Edward Jenner discovered that smallpox is a variant of cowpox. In 1796, he extracted infected material from a patient affected by cowpox and inoculated it to an eight-year-old boy who agilely developed a mild fever and small skin lesions. After his recovery, he inoculated the boy again, but this time with the smallpox virus, without the disease developing. In this sense, he discovered that the same disease did not develop twice in the same organism and that it exerted an immune effect with respect to conventional smallpox in the people who had contracted it. Jenner then did the test with 23 other people, with the same result. Finally, the English physician raised the conjecture that cowpox vesicle secretion was what protected the women who milked.
This principle was based on the practical evidence that a subject who had overcome the disease did not contract it again. However, the inoculated person did not always develop a mild version of the disease and could die in some cases. In addition, he managed to act as a source of infection for those around him.
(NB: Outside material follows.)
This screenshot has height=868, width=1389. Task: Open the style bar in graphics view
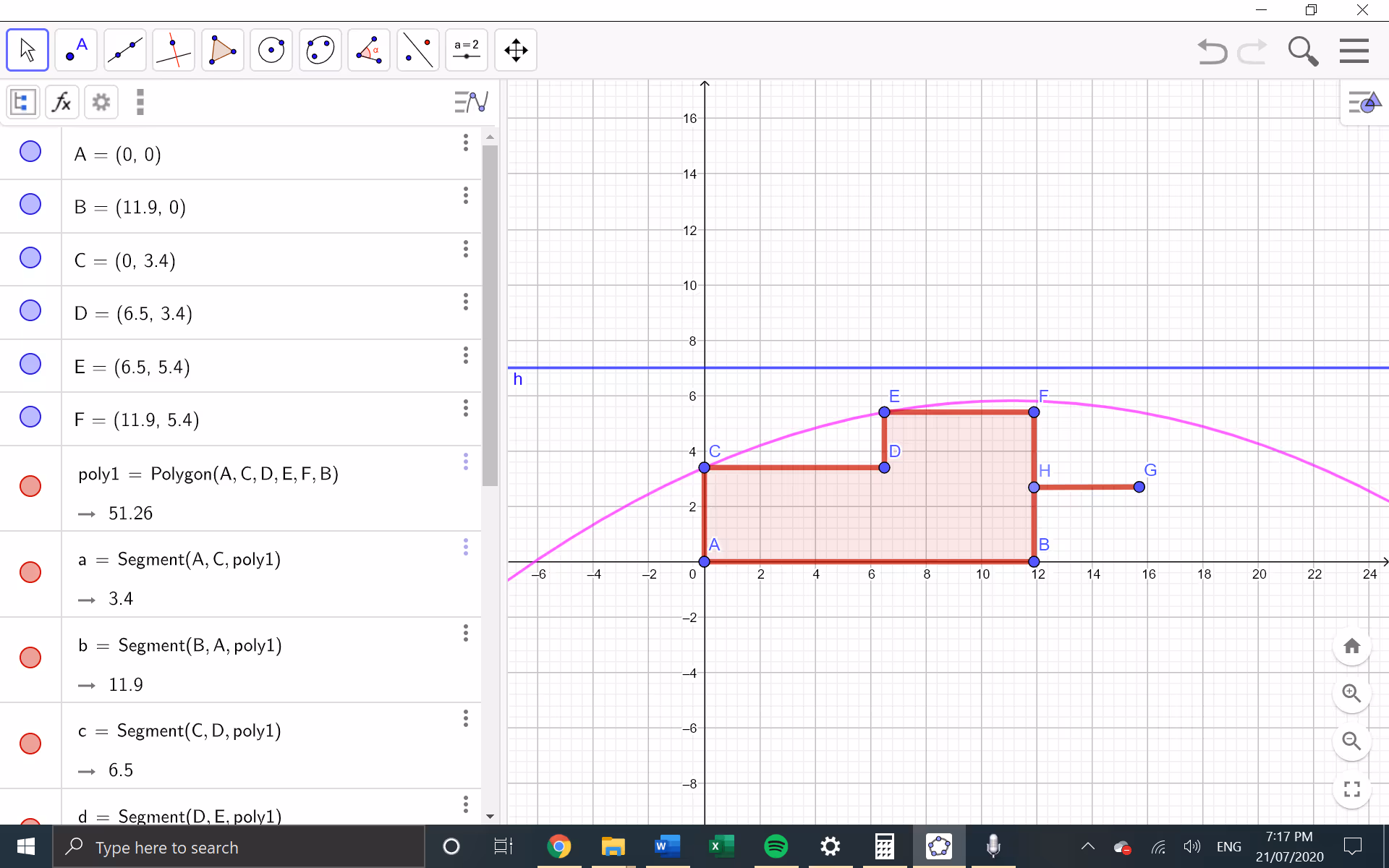(x=1365, y=103)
In 1798 he published his research in which he carefully developed the results of his experiments, and coined the term vaccine, from the word Vacca in Latin. The reactions did not take long to come, the scientists of the time and the members of the Medical Association of London were opposed to the treatment of Dr. Jenner, the controversy was such that violent and offensive criticism arose. Even from the church, it was preached that the vaccine was an anti-Christian action. His critics, especially his local clergyman, stated that it was disgusting and impious to inoculate someone with the stuff of a sick animal. Criticisms were also present in satirical cartoons, for example, in 1802 a cartoon showing Dr. Edward Jenner at the St Pancras hospital in London was published, illustrating the fear and skepticism of many.
The memory with the results obtained was rejected by the Royal Society, but he published it in 1798, also including the favorable results of other subsequent tests. Not without problems, the practice of vaccination was extended from the field of private medical action to the national, continental and world level.
However, not everything was ridiculed, many doctors around the world were interested in learning from his experience, Jenner on many occasions sent samples of the vaccine. He quickly became famous. Kings and emperors gave him gifts. In 1802 the British Parliament gave him a sum of money recognizing his great work, contribution to medicine and humanity. Although he became rich, he continued his quiet life in the same old house in Berkeley and continued to work as a rural doctor, caring for people without distinction. He carried out free mass campaigns in which he vaccinated almost 200 people a day. He decided to withdraw from scientific activity in 1815. Edward Jenner died of a cerebral hemorrhage on January 27, 1826, at age 76.